Mike even recalls a time when “I'd go out on calls with sales people as their manager. I would be too eager to jump in and sort of almost fix the problem, and it would just eventuate, so every time I’d go to the salesperson, they'd be nervous and it wasn't a good way to advance the salesperson.”
And don’t forget the 5:1 praise:feedback ratio!
Using exit interviews to understand what caused a salesperson to leave their role is incredibly valuable, however, Mike now advocates for stay interviews. The core idea? Using stay interviews to find out what salespeople need to stick around in the business and what excites them.
Listen to the audiogram below to hear Mike’s perspective on using stay interviews to decrease disengagement.
“When we think about engagement, it's something that we've put a lot of effort into from a Numerik standpoint.”
Jonathan explains that Numerik’s new Posts feature could be just the tool to help sales leaders engage with their salespeople, through the feature’s social feed design.
Jonathan explains that “...it’s the idea of the LinkedIn feed, where you're constantly eating data, the same principles that would be seen on Facebook too, where you’re posting something and people are liking and interacting with it.”
The core idea with Posts is to allow salespeople to capture notes, videos, audio, and pictures and be able to post it into a team feed against customers, to share their achievements and keep notes on customers. “It doesn't matter what technology you use, but there's nothing more demoralizing for a sales rep to upload call notes or notes into a CRM and never ever getting any feedback.

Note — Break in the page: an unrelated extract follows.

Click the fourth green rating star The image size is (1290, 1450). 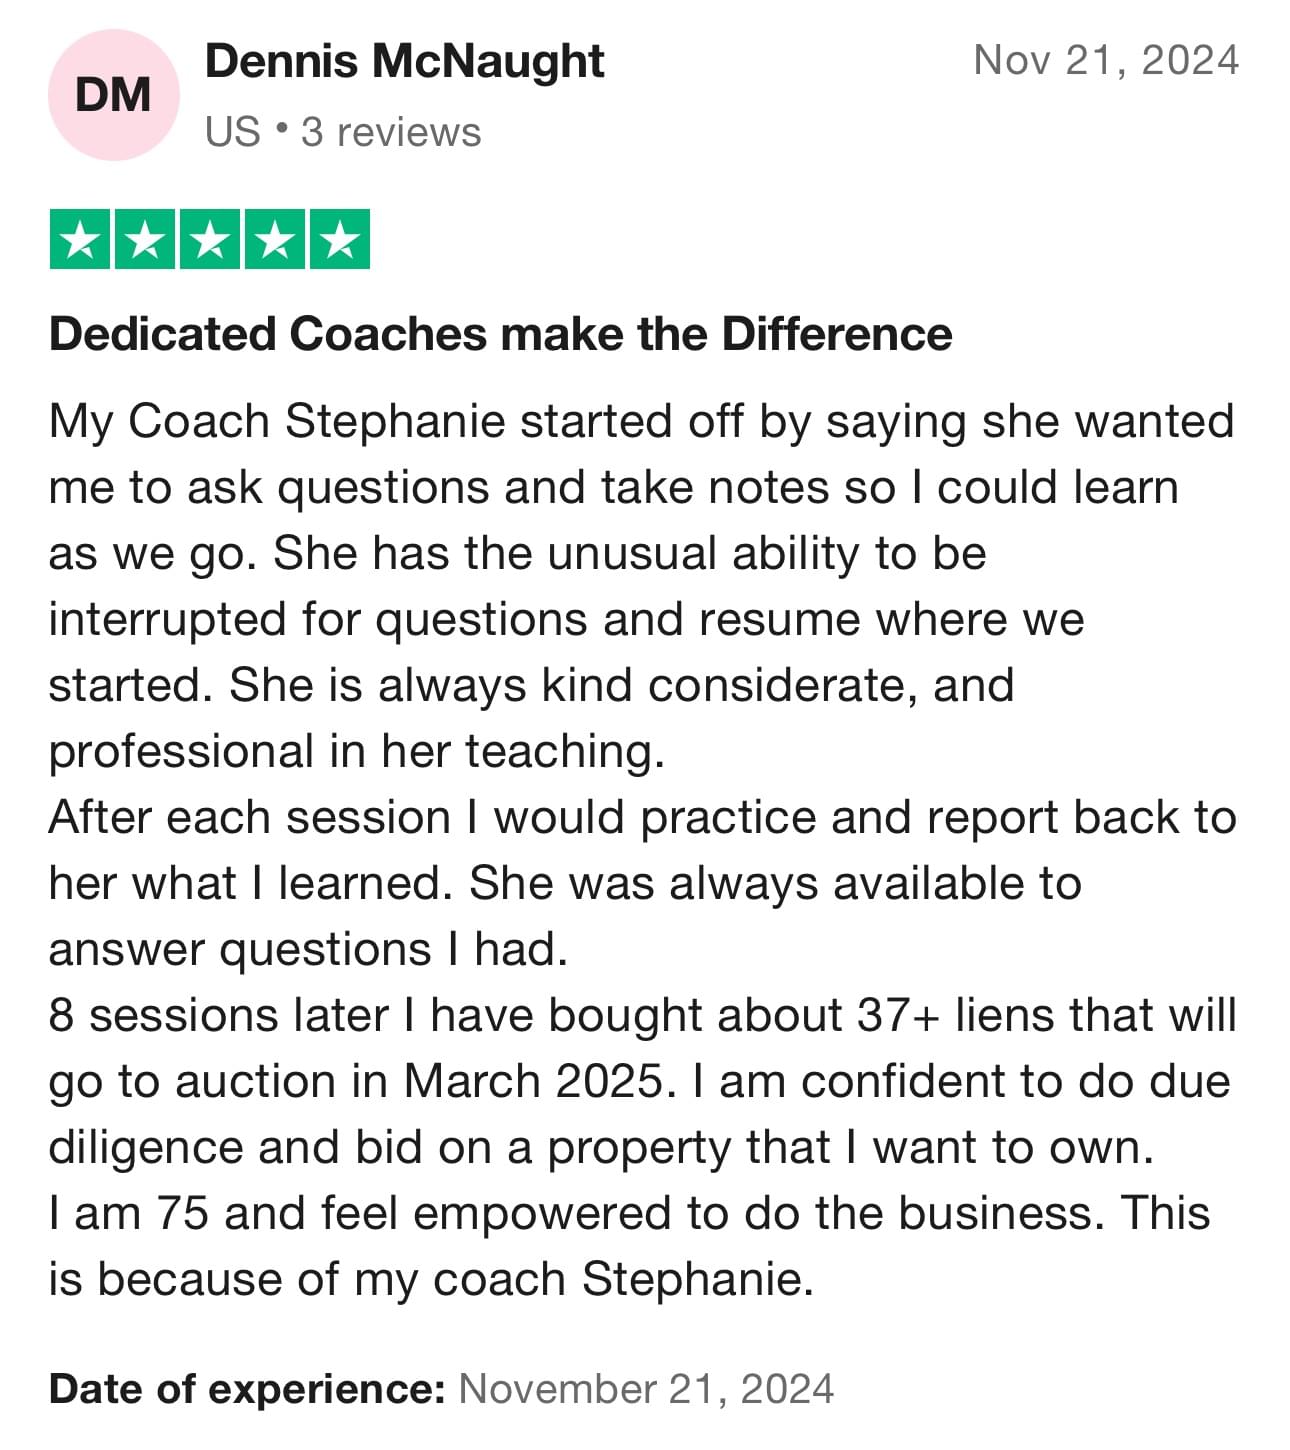(274, 240)
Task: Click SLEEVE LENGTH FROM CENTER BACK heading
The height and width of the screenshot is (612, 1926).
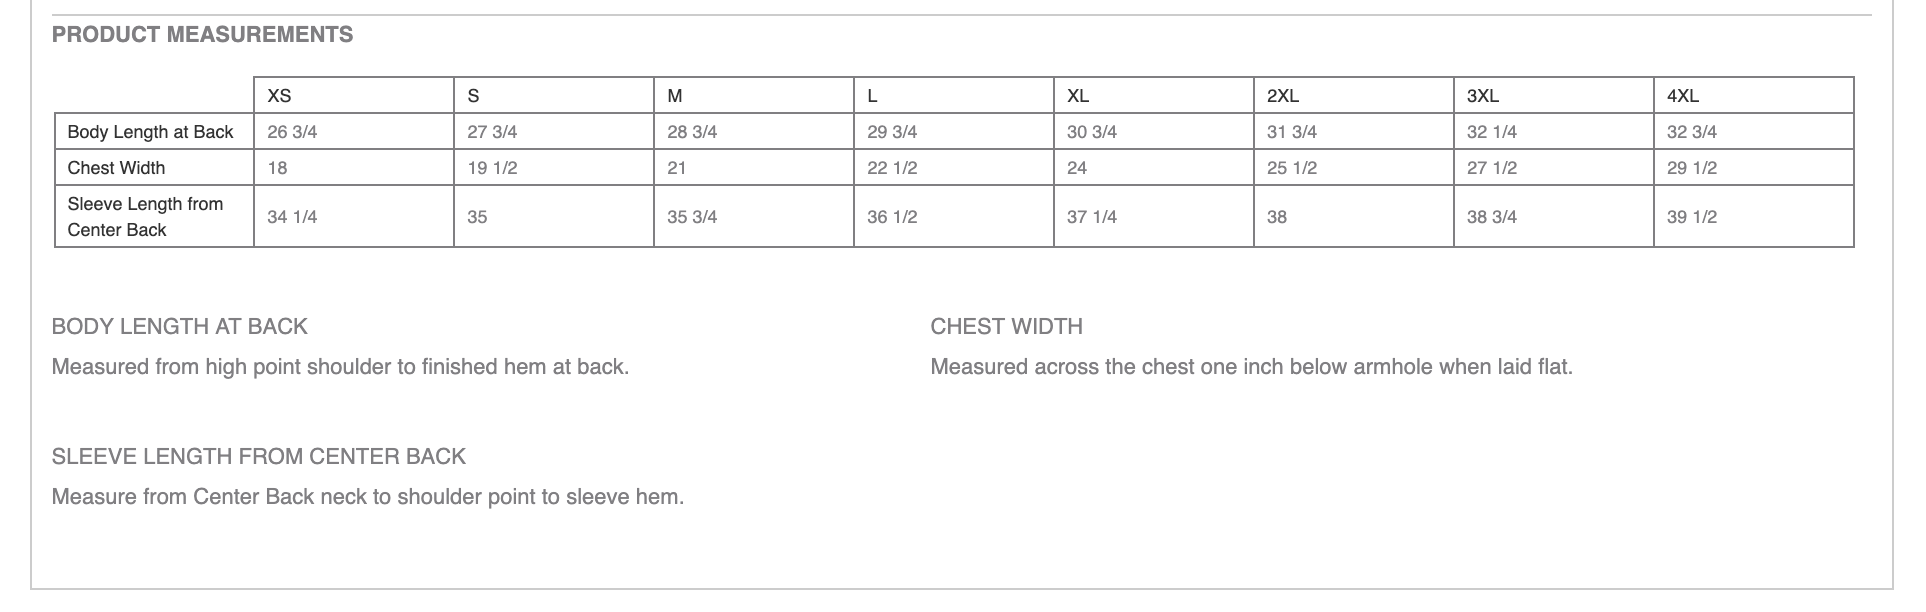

It further strengthens their mindset that they’re just checking a box and no-one will read it.”
From what Jonathan’s seen and heard from sales leaders using the feature was that the best leaders are using Posts all the time to give praise and recognition to the team, through an uplifting comment, or a simple trophy emoji. “When reps see that instant feedback from the sales manager, it really lights the fire and shows that as a sales manager, you’re massively invested and interested in what they’re doing everyday.”